The project has supported multiple partnerships to leverage additional support.
- Centers for Disease Control and Prevention: conducted scoping missions to inform project design; provided support at country level; partnered with Bank to design the Uganda SRL with construction funded by the Bank.
- WHO: prepared simulations to document TB diagnostic gaps; participated in Mid-Term Review; provided External Quality Assessment panels to national laboratories through National Institute for Communicable Diseases.
- African Society for Laboratory Medicine: trained and certified laboratory assessors; and participated in annual peer assessments.
- Global Fund: provided US$6 million grant to operationalize the Uganda SRL.
With the recently approved US$50 million Additional Financing the East Africa sub-region will redouble disease prevention and control efforts, drawing lessons from the Ebola outbreak which demonstrated the importance of investing smartly and strategically in disease surveillance and diagnostic systems. The Global Fund support for the Uganda SRL bodes well for sustainability, as regional capacity established under the Bank project will be consolidated and institutionalized. The country-led approach has fostered ownership and capacity building has improved the probability of institutional sustainability. Additional work is needed to ensure financial sustainability of ongoing investments which require substantial recurrent cost financing.
“The launching of Gene-Xpert is a major milestone in diagnosis of TB. This is particularly important for us in Wajir where patients travel hundreds of miles to get services.” Medical Officer, Kenya.
“Two months before I visited the Mbale Hospital I had been receiving treatment for fever and flu at a clinic near my home without any sign of recovery.
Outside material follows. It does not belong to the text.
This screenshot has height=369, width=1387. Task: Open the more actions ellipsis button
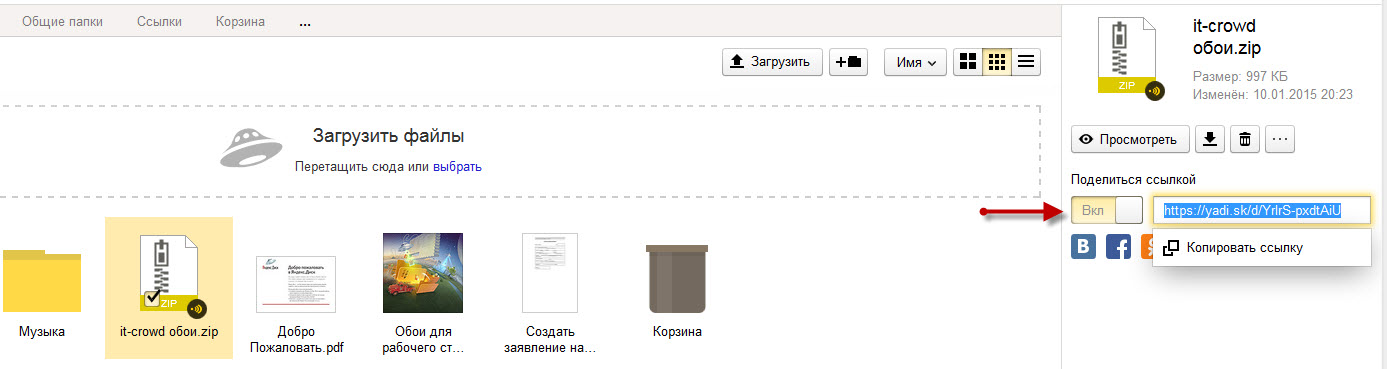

I thought it was HIV”, says Aliyi Mwanika, a 30-year old motorcycle-rider. With the aid of the Gene Xpert machine his illness was correctly diagnosed as Multi-drug resistant TB and he was placed on treatment at the Bank-supported facility. “After six months I was able to go back to work”, notes Mwanika.
“I visited several private clinics in town where laboratory results had shown that I had no TB. I was taking antibiotics without any sign of improvement. I was getting weaker with each passing day”, explains Masaba Enoch, a 37-year old businessman with a persistent cough. With the early introduction of the Gene Xpert machine at the Mbale Regional Referral Hospital he was quickly diagnosed with TB. “After receiving treatment for two weeks, I was informed that I was suffering from the multi-drug resistant TB” he says. “I feel better. I am happier now” Masaba notes after initiating treatment.
“The accreditation of the Uganda TB laboratory by the reputable South African National Accreditation System is encouraging. It shows how together we can build strong regional institutions capable of serving others laboratories in the network”, Alex Opio, Project Coordinator.
“Financial incentives played a major role in improvements since staff worked harder as they see the fruits of their work through the rise in accreditation status, better managed, safe and equipped labs”, Gilbert Biraro, Rwanda technical expert.